Ma réponse à la sollicitation des « Gilets Jaunes » pour la destitution du Président de la République
Madame, Monsieur,
Ces derniers jours, vous avez bien voulu me solliciter directement en me demandant de participer au lancement de la procédure de destitution du Président de la République par le Parlement.
En droit constitutionnel, l’article 68 alinéa 1 de la Constitution de la Vème République dispose que : « Le Président de la République ne peut être destitué qu’en cas de manquement à ses devoirs manifestement incompatible avec l’exercice de son mandat. La destitution est prononcée par le Parlement constitué en Haute Cour. ».
Comme le prévoit la jurisprudence constitutionnelle, le « manquement à ses devoirs manifestement incompatible avec l’exercice de son mandat » concerne les faits de Haute trahison (par exemple), de maladie grave ou de folie mentale avérée. L’alinéa 1 précise bien la destitution du Président ne peut être engagée qu’aux seules raisons précitées.

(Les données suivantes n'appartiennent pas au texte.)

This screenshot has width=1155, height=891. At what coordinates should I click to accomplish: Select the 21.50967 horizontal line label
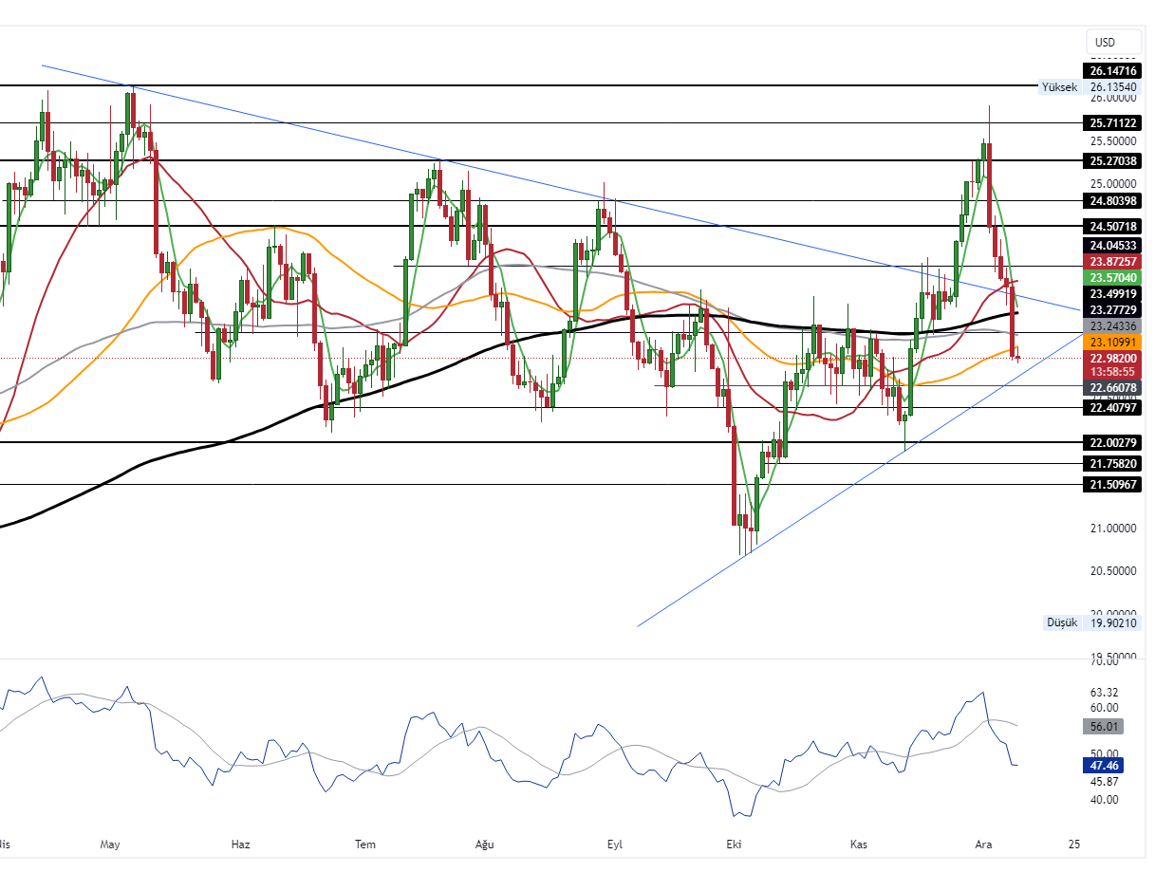coord(1113,484)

Aucun de ces trois cas n’est aujourd’hui constaté.
Même si, comme vous, je ne partage pas la politique sociale mise en place par le Gouvernement, ainsi que les déclarations parfois maladroites ou provocantes du Président de la République, les désaccords politiques de fond ou de forme ne peuvent justifier, à eux seuls, le déclenchement de la procédure de destitution.

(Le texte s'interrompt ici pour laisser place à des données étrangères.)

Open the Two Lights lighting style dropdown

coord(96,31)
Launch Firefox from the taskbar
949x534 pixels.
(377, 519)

En conséquence et en vertu des dispositions prévues par notre Constitution, les conditions ne me paraissent pas réunies pour déclencher la procédure de destitution à l’encontre du Président de la République.

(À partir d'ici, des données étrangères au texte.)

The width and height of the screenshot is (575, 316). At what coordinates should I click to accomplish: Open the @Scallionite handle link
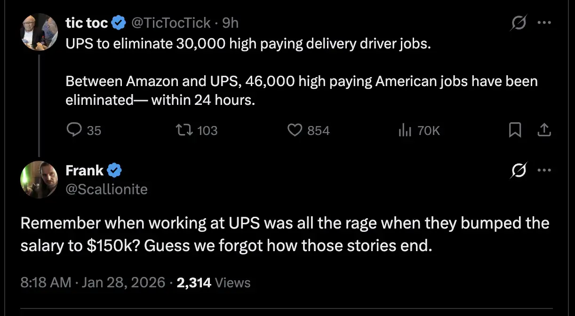[107, 189]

Toutefois, je comprends les raisons de votre colère ainsi que les difficultés auxquelles les Français sont confrontés chaque jour, en particulier dans les territoires ruraux et périurbains. L’incompréhension face à un pouvoir exécutif qui reste sourd à ces problèmes est légitime et le ras-le-bol fiscal est réel.
C’est pour cela que le Groupe Les Républicains au Sénat a choisi dès le 26 novembre dernier de supprimer la hausse des taxes sur le carburant prévue dans le budget de l’Etat et a demandé au gouvernement de ne pas revenir sur cette disposition adoptée par le Sénat. Depuis, l’Elysée a décidé d’annuler les taxes qui devaient entrer en vigueur au 1er janvier 2019.
Je reste bien évidemment attentif aux problématiques exprimées par les français, par les élus de la République, ou par le mouvement des « gilets jaunes ». Le Gouvernement doit rapidement prendre des mesures d’apaisement, avant de se concentrer sur les réformes de fond, qui prendront en compte les difficultés quotidiennes des français.
Par ailleurs, les deux derniers paragraphes de votre courrier présentent un caractère comminatoire que je réprouve et qui ne me parait pas de nature à faire évoluer une situation qui nécessite un sens des responsabilités et une volonté d’apaisement pour trouver des solutions acceptables pour tous.
Je vous prie d’agréer, Madame, Monsieur, l’expression de ma considération distinguée.